[Saved entries]
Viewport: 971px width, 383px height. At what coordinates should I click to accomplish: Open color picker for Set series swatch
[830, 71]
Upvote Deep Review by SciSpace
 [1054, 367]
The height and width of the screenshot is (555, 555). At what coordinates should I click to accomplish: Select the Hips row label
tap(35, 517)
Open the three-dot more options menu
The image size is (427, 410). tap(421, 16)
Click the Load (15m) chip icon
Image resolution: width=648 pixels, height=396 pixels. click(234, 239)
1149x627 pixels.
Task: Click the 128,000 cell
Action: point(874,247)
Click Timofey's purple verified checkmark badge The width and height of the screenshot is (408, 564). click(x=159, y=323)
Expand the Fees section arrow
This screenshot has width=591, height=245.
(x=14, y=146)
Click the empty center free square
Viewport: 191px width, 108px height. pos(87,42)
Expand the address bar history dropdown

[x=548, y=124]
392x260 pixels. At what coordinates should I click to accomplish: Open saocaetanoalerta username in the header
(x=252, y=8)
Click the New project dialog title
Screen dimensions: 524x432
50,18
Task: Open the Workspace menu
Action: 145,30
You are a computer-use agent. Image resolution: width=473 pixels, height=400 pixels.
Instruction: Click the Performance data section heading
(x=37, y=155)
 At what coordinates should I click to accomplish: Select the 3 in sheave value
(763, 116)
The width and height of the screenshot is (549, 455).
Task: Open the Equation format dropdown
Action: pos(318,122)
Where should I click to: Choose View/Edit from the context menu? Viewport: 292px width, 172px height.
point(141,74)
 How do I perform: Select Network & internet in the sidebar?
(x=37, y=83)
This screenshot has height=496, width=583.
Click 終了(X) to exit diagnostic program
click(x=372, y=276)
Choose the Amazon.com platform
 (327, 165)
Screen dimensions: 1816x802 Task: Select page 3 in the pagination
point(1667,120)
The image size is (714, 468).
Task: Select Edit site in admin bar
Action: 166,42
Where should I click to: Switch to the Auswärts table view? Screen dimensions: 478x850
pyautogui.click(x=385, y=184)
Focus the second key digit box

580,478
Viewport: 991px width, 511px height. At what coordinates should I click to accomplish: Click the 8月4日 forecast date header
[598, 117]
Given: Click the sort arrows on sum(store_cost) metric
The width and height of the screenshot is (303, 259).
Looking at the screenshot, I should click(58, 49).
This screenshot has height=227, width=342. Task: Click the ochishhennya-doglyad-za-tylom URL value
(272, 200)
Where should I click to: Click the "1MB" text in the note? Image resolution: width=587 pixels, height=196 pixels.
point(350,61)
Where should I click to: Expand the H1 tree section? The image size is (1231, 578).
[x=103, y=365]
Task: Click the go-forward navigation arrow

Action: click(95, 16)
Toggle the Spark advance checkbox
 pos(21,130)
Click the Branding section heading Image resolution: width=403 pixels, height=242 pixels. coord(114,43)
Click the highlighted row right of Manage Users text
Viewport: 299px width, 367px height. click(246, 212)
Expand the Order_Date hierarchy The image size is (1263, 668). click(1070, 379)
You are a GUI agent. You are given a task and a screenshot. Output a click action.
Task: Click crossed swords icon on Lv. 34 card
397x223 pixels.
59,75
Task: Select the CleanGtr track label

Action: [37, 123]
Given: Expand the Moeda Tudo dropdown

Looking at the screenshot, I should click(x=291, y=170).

Task brief: The required answer is each line of the entries containing the string "agent".

Answer space:
You are a computer-use agent. Image resolution: width=473 pixels, height=400 pixels.
You are a GUI agent. You are given a task and a screenshot. Output a click action.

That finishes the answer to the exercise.